Distance between the vector `t`

, and any point on `line`

. `bounds`

indicates whether each end `{a; b}`

of `line`

is bounded, or a ray (default = `(false, false)`

, indicating an infinite line in both directions.).

`point_on_line ?eps ?bounds ~line t`

Return `true`

if the point `t`

falls within `eps`

distance of the `line`

. `bounds`

indicates whether each end `{a; b}`

of `line`

is bounded, or a ray (default = `(false, false)`

, indicating an infinite line in both directions.)

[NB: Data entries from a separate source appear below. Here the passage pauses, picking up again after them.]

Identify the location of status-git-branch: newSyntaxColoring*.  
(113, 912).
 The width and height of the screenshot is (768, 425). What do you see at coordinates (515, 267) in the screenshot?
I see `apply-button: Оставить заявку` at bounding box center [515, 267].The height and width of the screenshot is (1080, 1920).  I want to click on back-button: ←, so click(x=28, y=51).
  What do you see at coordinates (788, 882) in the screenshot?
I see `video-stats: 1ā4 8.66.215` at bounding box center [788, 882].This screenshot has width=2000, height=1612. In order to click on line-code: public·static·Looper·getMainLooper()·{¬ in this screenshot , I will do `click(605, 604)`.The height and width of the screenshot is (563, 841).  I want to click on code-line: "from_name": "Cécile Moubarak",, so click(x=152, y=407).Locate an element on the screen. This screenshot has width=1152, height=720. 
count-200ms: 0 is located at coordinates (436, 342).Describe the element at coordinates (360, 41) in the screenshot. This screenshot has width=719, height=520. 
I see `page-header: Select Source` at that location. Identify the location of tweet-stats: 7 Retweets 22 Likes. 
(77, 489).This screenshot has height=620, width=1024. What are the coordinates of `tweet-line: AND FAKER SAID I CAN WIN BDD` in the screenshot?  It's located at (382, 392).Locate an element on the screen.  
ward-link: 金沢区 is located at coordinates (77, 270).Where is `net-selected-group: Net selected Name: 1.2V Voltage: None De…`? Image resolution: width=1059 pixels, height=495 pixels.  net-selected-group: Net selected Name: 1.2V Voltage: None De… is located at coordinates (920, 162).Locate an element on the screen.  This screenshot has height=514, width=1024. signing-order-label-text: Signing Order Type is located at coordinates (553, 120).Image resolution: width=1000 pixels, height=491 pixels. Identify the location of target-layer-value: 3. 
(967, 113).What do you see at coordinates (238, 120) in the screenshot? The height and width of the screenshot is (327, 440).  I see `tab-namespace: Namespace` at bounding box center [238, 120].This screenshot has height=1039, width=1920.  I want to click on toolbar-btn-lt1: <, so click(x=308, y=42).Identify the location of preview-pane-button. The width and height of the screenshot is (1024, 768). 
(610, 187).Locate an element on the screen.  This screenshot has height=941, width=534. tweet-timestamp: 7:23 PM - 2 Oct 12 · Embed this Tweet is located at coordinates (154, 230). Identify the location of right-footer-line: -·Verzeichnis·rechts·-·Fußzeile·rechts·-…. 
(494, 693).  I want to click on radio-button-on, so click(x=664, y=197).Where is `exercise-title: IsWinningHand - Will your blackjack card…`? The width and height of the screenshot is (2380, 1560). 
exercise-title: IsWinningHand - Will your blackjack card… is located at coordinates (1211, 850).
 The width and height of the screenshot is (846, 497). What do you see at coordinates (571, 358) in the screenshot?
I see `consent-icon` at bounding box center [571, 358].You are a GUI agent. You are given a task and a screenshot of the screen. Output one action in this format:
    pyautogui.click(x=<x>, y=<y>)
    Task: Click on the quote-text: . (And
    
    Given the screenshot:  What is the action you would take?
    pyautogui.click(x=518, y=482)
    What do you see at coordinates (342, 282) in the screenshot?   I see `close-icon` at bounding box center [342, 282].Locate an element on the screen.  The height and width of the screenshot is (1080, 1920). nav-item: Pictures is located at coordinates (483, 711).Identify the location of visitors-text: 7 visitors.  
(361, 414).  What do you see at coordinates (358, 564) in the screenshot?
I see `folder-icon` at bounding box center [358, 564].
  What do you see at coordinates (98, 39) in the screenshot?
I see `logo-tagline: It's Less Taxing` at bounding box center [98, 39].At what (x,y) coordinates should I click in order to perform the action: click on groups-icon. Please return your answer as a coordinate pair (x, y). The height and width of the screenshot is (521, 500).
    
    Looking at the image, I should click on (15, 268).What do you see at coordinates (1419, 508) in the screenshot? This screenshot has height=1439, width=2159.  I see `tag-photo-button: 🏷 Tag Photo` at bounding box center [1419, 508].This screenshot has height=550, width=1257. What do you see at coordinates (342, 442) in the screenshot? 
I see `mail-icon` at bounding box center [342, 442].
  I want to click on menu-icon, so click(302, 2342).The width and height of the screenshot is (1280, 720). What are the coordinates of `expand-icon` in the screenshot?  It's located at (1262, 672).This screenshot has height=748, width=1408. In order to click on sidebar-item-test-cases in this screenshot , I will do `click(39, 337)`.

`line_closest_point ?bounds ~line t`

Find the closest point to `t`

lying on the provided `line`

. `bounds`

indicates whether each end `{a; b}`

of `line`

is bounded, or a ray (default = `(false, false)`

, indicating an infinite line in both directions.)

`lower_bounds a b`

Compute the lower bounds (minima of each dimension) of the vectors `a`

and `b`

.

`upper_bounds a b`

Compute the upper bounds (maxima of each dimension) of the vectors `a`

and `b`

.

`val x : t -> float`

`val y : t -> float`

`val z : t -> float`

`val to_string : t -> string`

`left_of_line ?eps ~line t`

Return `-1.`

if `t`

is left of `line`

, `1.`

if it is to the right, and `0.`

if it falls on (within `eps`

) the `line`

. Float is returned as this is simply a clockwise check.

```
val line_intersection :
?eps:float ->
?bounds1:(bool * bool) ->
?bounds2:(bool * bool) ->
line ->
line ->
t option
```

`line_intersection ?eps ?bounds1 ?bounds2 a b`

Find the intersection (if it exists) between the lines `a`

and `b`

. `bounds1`

and `bounds2`

indicate whether the ends of `a`

and `b`

respectively are bounded or are infinite rays.

`line_normal p1 p2`

Calculates the normal (perpendicular vector) of the line between `p1`

and `p2`

.

Spatial transformations. Quaternion operations are provided when this module is included in `OCADml`

.

`rotate ?about r t`

Rotation of `t`

by `r`

(in radians) around the origin (or the point `about`

if provided).

`zrot ?about r t`

Rotation of `t`

by `r`

(in radians) around the origin (or the point `about`

if provided). Alias to `rotate`

.

`mirror ax t`

Mirrors `t`

across an axis through the origin, defined by the vector `ax`

.

`to_v3 ?z v`

Create a 3d vector from the 2d vector `v`

by adding a `z`

coordinate (default = `0.`

)

`lift p t`

Lift the 2d vector/point `t`

onto the plane `p`

. On partial application of `p`

, a `Affine3.t`

is computed to perform the lift transform. Alias to `Plane.lift`

.

`affine m t`

Apply 2d affine transformation matrix `m`

to the vector `t`

.

`affine3 m t`

Apply 3d affine transformation matrix `m`

to the vector `t`

, taking it into the 3rd dimension.

`val quaternion : ?about:V3.t -> Quaternion.t -> v2 -> V3.t`

`quaternion ?about q t`

Rotate `t`

with the quaternion `q`

around the origin (or the point `about`

if provided), taking it into the 3rd dimension.